---------- Document section ----------

The proposals include adding a £200 health levy to six-month visa costs and charging people who are in the UK for less than six months for GP visits.
The scheme also aims to step up the measures used to reclaim hospital treatment costs from EU patients via insurance.
The BMA and disease control specialists have expressed concern at the public health risks posed by denying free NHS care to many visitors and migrants.
According to Hunt, treating ‘foreigners’ costs the NHS £30m per year, which is a matter of “widespread public concern” (though the total is only 0.6% of the annual ‘Nicholson challenge’).
The National Aids Trust warned that the new measures would “undermine years of work to encourage marginalised at-risk groups to access HIV testing and treatment,” and so risk “accelerating the spread of HIV in the general population”.
Dr Laurence Buckman, Chair of the BMA’s GP Committee, commented: “The BMA would strongly oppose any system where GPs are required to act as UK Border Force agents and enforce immigration checks.”
He called for an “impact assessment” to determine how much time and money the scheme would cost.
“We need to ensure that financial considerations are balanced with a doctor’s ethical obligation to meet the needs of patients, irrespective of their immigration status, and that safeguards exist to protect vulnerable individuals,” commented Dr Vivienne Nathanson, Director of BMA Professional Activities.
“Doctors also have an important obligation to protect public health. If parts of the population are not able to access healthcare, this could result in highly transmissible conditions, such as TB, going undetected and spreading more widely across the population.”

---------- Information provided ----------

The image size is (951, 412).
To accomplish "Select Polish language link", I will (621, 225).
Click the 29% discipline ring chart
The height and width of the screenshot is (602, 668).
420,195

----------

From the text on NHS charges for visitors and migrants, reproduce everything from "Dr Laurence Buckman, Chair" down to "BMA Professional Activities.", word for word.

Dr Laurence Buckman, Chair of the BMA’s GP Committee, commented: “The BMA would strongly oppose any system where GPs are required to act as UK Border Force agents and enforce immigration checks.”
He called for an “impact assessment” to determine how much time and money the scheme would cost.
“We need to ensure that financial considerations are balanced with a doctor’s ethical obligation to meet the needs of patients, irrespective of their immigration status, and that safeguards exist to protect vulnerable individuals,” commented Dr Vivienne Nathanson, Director of BMA Professional Activities.